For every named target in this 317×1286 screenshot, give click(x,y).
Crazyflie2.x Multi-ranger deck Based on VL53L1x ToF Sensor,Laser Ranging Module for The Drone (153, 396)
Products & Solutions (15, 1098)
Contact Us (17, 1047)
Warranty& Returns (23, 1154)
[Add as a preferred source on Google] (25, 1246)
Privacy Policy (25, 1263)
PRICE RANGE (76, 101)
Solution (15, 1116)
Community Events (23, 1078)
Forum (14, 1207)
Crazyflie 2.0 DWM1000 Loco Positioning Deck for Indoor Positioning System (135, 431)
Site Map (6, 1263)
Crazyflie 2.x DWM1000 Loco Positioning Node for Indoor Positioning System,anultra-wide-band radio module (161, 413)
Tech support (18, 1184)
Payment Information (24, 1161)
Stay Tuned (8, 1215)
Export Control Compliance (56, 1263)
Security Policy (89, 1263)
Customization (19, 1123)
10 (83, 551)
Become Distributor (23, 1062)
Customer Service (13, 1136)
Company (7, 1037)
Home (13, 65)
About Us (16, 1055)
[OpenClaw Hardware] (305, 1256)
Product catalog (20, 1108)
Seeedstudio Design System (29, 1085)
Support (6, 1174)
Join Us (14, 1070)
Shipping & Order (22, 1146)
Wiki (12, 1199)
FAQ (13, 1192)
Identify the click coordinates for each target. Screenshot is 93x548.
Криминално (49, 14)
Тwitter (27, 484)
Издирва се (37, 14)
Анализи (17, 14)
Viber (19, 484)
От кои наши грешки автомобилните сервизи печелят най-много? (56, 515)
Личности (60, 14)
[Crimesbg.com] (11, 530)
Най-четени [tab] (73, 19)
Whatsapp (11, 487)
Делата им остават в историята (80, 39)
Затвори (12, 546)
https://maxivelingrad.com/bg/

-- Stated exercise --
Reproduce verbatim every line of the material from the line containing "Forum (14, 1207)" up to and including the final line.

-- Answer to this task --
Forum (14, 1207)
Crazyflie 2.0 DWM1000 Loco Positioning Deck for Indoor Positioning System (135, 431)
Site Map (6, 1263)
Crazyflie 2.x DWM1000 Loco Positioning Node for Indoor Positioning System,anultra-wide-band radio module (161, 413)
Tech support (18, 1184)
Payment Information (24, 1161)
Stay Tuned (8, 1215)
Export Control Compliance (56, 1263)
Security Policy (89, 1263)
Customization (19, 1123)
10 (83, 551)
Become Distributor (23, 1062)
Customer Service (13, 1136)
Company (7, 1037)
Home (13, 65)
About Us (16, 1055)
[OpenClaw Hardware] (305, 1256)
Product catalog (20, 1108)
Seeedstudio Design System (29, 1085)
Support (6, 1174)
Join Us (14, 1070)
Shipping & Order (22, 1146)
Wiki (12, 1199)
FAQ (13, 1192)
Identify the click coordinates for each target. Screenshot is 93x548.
Криминално (49, 14)
Тwitter (27, 484)
Издирва се (37, 14)
Анализи (17, 14)
Viber (19, 484)
От кои наши грешки автомобилните сервизи печелят най-много? (56, 515)
Личности (60, 14)
[Crimesbg.com] (11, 530)
Най-четени [tab] (73, 19)
Whatsapp (11, 487)
Делата им остават в историята (80, 39)
Затвори (12, 546)
https://maxivelingrad.com/bg/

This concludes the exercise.